DO THIS:
Rewrite the records below, replacing each occurrence of "GUI agent" with "interface agent" and leaving everything else unchanged.

ENTRIES SUPPLIED:
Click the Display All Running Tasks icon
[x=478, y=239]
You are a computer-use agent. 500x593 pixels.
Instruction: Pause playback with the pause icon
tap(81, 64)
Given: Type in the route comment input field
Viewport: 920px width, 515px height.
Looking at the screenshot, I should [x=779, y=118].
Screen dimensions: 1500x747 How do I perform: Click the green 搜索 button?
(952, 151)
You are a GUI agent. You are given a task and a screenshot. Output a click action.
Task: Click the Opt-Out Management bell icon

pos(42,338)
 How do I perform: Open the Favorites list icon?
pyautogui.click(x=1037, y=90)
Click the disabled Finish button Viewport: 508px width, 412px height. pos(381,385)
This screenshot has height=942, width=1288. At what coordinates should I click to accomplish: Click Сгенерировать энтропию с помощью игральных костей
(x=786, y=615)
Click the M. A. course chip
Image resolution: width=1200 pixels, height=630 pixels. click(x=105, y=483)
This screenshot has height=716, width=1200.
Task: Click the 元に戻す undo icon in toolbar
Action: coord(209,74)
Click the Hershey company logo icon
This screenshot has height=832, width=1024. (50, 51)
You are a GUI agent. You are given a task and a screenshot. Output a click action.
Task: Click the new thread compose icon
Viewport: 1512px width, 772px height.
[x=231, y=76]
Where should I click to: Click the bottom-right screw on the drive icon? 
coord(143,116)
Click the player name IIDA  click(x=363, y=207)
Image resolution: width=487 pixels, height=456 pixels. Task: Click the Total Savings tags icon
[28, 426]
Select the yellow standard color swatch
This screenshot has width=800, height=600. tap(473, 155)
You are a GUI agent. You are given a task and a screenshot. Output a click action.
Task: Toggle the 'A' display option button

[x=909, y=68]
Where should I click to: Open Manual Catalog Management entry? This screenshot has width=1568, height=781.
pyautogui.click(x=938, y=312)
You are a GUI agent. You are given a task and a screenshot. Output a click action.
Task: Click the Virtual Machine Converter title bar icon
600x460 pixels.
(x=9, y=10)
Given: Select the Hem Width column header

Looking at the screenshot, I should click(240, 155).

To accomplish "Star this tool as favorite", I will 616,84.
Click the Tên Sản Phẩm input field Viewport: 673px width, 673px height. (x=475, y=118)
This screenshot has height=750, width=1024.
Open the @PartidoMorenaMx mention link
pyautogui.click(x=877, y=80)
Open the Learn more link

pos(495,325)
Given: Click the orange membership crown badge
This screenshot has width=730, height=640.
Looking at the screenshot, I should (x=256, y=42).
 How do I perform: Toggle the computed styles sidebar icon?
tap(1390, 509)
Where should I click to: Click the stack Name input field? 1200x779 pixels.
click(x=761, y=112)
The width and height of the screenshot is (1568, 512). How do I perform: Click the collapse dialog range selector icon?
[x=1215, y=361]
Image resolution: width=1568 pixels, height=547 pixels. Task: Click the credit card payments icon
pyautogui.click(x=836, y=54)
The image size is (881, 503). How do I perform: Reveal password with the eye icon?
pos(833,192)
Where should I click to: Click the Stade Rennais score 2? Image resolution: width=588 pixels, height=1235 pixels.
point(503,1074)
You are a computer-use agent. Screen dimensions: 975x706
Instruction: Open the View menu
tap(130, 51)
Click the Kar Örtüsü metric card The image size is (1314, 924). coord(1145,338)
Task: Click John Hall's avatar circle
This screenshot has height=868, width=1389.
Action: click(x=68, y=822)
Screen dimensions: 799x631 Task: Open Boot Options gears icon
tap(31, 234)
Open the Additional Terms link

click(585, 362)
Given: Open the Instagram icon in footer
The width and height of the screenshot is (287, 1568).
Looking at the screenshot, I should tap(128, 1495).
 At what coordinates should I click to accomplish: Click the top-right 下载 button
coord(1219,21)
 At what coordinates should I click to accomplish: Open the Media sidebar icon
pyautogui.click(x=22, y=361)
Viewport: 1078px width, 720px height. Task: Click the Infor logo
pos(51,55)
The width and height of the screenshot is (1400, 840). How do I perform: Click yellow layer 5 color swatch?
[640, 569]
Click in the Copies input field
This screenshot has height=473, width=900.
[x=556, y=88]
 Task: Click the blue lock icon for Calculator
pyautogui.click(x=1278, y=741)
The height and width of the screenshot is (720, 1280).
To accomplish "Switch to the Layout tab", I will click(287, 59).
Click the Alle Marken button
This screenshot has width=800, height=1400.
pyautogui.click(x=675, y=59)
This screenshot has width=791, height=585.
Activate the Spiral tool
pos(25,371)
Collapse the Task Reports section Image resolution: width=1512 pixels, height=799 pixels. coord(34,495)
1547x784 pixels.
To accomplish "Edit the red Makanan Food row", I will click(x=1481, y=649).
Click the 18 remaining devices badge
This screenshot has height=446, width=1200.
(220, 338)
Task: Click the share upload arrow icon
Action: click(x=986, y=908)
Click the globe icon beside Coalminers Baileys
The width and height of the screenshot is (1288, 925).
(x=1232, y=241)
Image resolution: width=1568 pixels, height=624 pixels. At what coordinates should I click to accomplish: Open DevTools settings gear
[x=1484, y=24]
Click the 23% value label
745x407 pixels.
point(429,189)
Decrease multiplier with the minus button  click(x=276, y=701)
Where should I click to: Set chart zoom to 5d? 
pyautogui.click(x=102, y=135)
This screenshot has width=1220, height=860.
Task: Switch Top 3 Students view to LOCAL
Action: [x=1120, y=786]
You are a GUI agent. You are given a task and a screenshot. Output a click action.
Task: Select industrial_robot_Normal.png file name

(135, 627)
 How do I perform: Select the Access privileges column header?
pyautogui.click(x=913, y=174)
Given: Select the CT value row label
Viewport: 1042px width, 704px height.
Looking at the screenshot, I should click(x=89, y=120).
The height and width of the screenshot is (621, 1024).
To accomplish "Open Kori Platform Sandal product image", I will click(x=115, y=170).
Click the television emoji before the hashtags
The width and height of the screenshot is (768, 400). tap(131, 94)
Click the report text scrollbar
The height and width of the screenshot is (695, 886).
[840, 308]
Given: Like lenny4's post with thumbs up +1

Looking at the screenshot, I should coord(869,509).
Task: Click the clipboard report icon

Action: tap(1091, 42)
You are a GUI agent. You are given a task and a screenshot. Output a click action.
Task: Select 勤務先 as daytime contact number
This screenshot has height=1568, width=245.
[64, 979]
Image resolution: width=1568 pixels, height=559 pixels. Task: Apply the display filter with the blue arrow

RESPONSE:
Click the Display All Running Tasks icon
[x=478, y=239]
You are a computer-use agent. 500x593 pixels.
Instruction: Pause playback with the pause icon
tap(81, 64)
Given: Type in the route comment input field
Viewport: 920px width, 515px height.
Looking at the screenshot, I should [x=779, y=118].
Screen dimensions: 1500x747 How do I perform: Click the green 搜索 button?
(952, 151)
You are a interface agent. You are given a task and a screenshot. Output a click action.
Task: Click the Opt-Out Management bell icon

pos(42,338)
 How do I perform: Open the Favorites list icon?
pyautogui.click(x=1037, y=90)
Click the disabled Finish button Viewport: 508px width, 412px height. pos(381,385)
This screenshot has height=942, width=1288. At what coordinates should I click to accomplish: Click Сгенерировать энтропию с помощью игральных костей
(x=786, y=615)
Click the M. A. course chip
Image resolution: width=1200 pixels, height=630 pixels. click(x=105, y=483)
This screenshot has height=716, width=1200.
Task: Click the 元に戻す undo icon in toolbar
Action: coord(209,74)
Click the Hershey company logo icon
This screenshot has height=832, width=1024. (50, 51)
You are a interface agent. You are given a task and a screenshot. Output a click action.
Task: Click the new thread compose icon
Viewport: 1512px width, 772px height.
[x=231, y=76]
Where should I click to: Click the bottom-right screw on the drive icon? 
coord(143,116)
Click the player name IIDA  click(x=363, y=207)
Image resolution: width=487 pixels, height=456 pixels. Task: Click the Total Savings tags icon
[28, 426]
Select the yellow standard color swatch
This screenshot has width=800, height=600. tap(473, 155)
You are a interface agent. You are given a task and a screenshot. Output a click action.
Task: Toggle the 'A' display option button

[x=909, y=68]
Where should I click to: Open Manual Catalog Management entry? This screenshot has width=1568, height=781.
pyautogui.click(x=938, y=312)
You are a interface agent. You are given a task and a screenshot. Output a click action.
Task: Click the Virtual Machine Converter title bar icon
600x460 pixels.
(x=9, y=10)
Given: Select the Hem Width column header

Looking at the screenshot, I should click(240, 155).

To accomplish "Star this tool as favorite", I will 616,84.
Click the Tên Sản Phẩm input field Viewport: 673px width, 673px height. (x=475, y=118)
This screenshot has height=750, width=1024.
Open the @PartidoMorenaMx mention link
pyautogui.click(x=877, y=80)
Open the Learn more link

pos(495,325)
Given: Click the orange membership crown badge
This screenshot has width=730, height=640.
Looking at the screenshot, I should (x=256, y=42).
 How do I perform: Toggle the computed styles sidebar icon?
tap(1390, 509)
Where should I click to: Click the stack Name input field? 1200x779 pixels.
click(x=761, y=112)
The width and height of the screenshot is (1568, 512). How do I perform: Click the collapse dialog range selector icon?
[x=1215, y=361]
Image resolution: width=1568 pixels, height=547 pixels. Task: Click the credit card payments icon
pyautogui.click(x=836, y=54)
The image size is (881, 503). How do I perform: Reveal password with the eye icon?
pos(833,192)
Where should I click to: Click the Stade Rennais score 2? Image resolution: width=588 pixels, height=1235 pixels.
point(503,1074)
You are a computer-use agent. Screen dimensions: 975x706
Instruction: Open the View menu
tap(130, 51)
Click the Kar Örtüsü metric card The image size is (1314, 924). coord(1145,338)
Task: Click John Hall's avatar circle
This screenshot has height=868, width=1389.
Action: click(x=68, y=822)
Screen dimensions: 799x631 Task: Open Boot Options gears icon
tap(31, 234)
Open the Additional Terms link

click(585, 362)
Given: Open the Instagram icon in footer
The width and height of the screenshot is (287, 1568).
Looking at the screenshot, I should tap(128, 1495).
 At what coordinates should I click to accomplish: Click the top-right 下载 button
coord(1219,21)
 At what coordinates should I click to accomplish: Open the Media sidebar icon
pyautogui.click(x=22, y=361)
Viewport: 1078px width, 720px height. Task: Click the Infor logo
pos(51,55)
The width and height of the screenshot is (1400, 840). How do I perform: Click yellow layer 5 color swatch?
[640, 569]
Click in the Copies input field
This screenshot has height=473, width=900.
[x=556, y=88]
 Task: Click the blue lock icon for Calculator
pyautogui.click(x=1278, y=741)
The height and width of the screenshot is (720, 1280).
To accomplish "Switch to the Layout tab", I will click(287, 59).
Click the Alle Marken button
This screenshot has width=800, height=1400.
pyautogui.click(x=675, y=59)
This screenshot has width=791, height=585.
Activate the Spiral tool
pos(25,371)
Collapse the Task Reports section Image resolution: width=1512 pixels, height=799 pixels. coord(34,495)
1547x784 pixels.
To accomplish "Edit the red Makanan Food row", I will click(x=1481, y=649).
Click the 18 remaining devices badge
This screenshot has height=446, width=1200.
(220, 338)
Task: Click the share upload arrow icon
Action: click(x=986, y=908)
Click the globe icon beside Coalminers Baileys
The width and height of the screenshot is (1288, 925).
(x=1232, y=241)
Image resolution: width=1568 pixels, height=624 pixels. At what coordinates should I click to accomplish: Open DevTools settings gear
[x=1484, y=24]
Click the 23% value label
745x407 pixels.
point(429,189)
Decrease multiplier with the minus button  click(x=276, y=701)
Where should I click to: Set chart zoom to 5d? 
pyautogui.click(x=102, y=135)
This screenshot has width=1220, height=860.
Task: Switch Top 3 Students view to LOCAL
Action: [x=1120, y=786]
You are a interface agent. You are given a task and a screenshot. Output a click action.
Task: Select industrial_robot_Normal.png file name

(135, 627)
 How do I perform: Select the Access privileges column header?
pyautogui.click(x=913, y=174)
Given: Select the CT value row label
Viewport: 1042px width, 704px height.
Looking at the screenshot, I should click(x=89, y=120).
The height and width of the screenshot is (621, 1024).
To accomplish "Open Kori Platform Sandal product image", I will click(x=115, y=170).
Click the television emoji before the hashtags
The width and height of the screenshot is (768, 400). tap(131, 94)
Click the report text scrollbar
The height and width of the screenshot is (695, 886).
[840, 308]
Given: Like lenny4's post with thumbs up +1

Looking at the screenshot, I should coord(869,509).
Task: Click the clipboard report icon

Action: tap(1091, 42)
You are a interface agent. You are given a task and a screenshot. Output a click action.
Task: Select 勤務先 as daytime contact number
This screenshot has height=1568, width=245.
[64, 979]
Image resolution: width=1568 pixels, height=559 pixels. Task: Apply the display filter with the blue arrow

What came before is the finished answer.